Unanticipated complication of transcatheter correction of superior sinus venosus atrial septal defect

      Abstract

      Transcatheter correction of superior sinus venosus atrial septal defect (SVASD) is being considered as an alternative to surgery in selected patients. We present the case of a 42-year-old woman with SVASD and partial anomalous venous connection of the right upper pulmonary vein (RUPV), who underwent transcatheter correction with self-expanding aortic stent graft, following feasibility assessment by balloon occlusion. Hemodynamic parameters and angiography demonstrated successful closure of the SVASD without any residual shunt and unobstructed return of RUPV to the left atrium. She developed cardiac tamponade after a few hours despite pericardial drain and underwent emergency exploratory thoracotomy.

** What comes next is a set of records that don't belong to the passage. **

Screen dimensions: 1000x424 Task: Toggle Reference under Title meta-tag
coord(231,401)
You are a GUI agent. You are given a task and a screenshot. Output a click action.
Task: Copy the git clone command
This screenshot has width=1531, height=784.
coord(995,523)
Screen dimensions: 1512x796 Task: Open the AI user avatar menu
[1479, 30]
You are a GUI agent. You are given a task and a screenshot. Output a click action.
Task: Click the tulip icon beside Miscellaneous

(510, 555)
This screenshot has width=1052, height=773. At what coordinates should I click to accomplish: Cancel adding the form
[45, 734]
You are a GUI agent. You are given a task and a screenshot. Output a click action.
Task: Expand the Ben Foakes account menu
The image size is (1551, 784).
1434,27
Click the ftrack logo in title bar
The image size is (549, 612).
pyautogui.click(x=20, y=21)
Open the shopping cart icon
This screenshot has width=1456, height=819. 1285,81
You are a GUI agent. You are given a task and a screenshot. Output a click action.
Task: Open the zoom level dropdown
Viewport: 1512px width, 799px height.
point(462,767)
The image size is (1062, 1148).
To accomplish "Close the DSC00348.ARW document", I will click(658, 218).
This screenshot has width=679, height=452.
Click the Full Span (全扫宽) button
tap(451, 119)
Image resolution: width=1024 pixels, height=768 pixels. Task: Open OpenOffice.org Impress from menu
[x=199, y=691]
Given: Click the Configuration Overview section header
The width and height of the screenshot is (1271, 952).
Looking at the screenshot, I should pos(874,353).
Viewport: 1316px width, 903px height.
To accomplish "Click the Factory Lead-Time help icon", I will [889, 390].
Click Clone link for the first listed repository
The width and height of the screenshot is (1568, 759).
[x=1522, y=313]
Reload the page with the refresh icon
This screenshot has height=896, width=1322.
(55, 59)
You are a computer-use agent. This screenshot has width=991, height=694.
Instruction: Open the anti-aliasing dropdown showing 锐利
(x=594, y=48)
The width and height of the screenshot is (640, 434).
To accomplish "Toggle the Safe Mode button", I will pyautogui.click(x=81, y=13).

This revealed leak from a small rent in the ascending aortic wall adjacent to superior vena cava (SVC) caused by barbs of the stent protruding from SVC, without any leak in SVC. This was repaired with suture and further Teflon was placed around the barbs in SVC to prevent further injury. We also discuss the possible reason for this complication, considering our successful previous two cases with the same stents. This case highlights the importance of assessing the relationship between SVC and aorta to decide about the cranial placement of the aortic stent either by computed tomography prior or by contrast aortogram during the procedure.
      Learning objective: Transcatheter correction of superior sinus venosus atrial septal defect is becoming an appropriate alternative option for cardiac surgery. There are multiple reports of this technique in the literature - mostly with balloon expandable stents, and few with self-expanding stents placed in superior vena cava (SVC). We present an unanticipated complication of self-expanding aortic stent in this situation and its management, highlighting the need for assessing the relationship between SVC and aorta to decide about the appropriate placement of stent.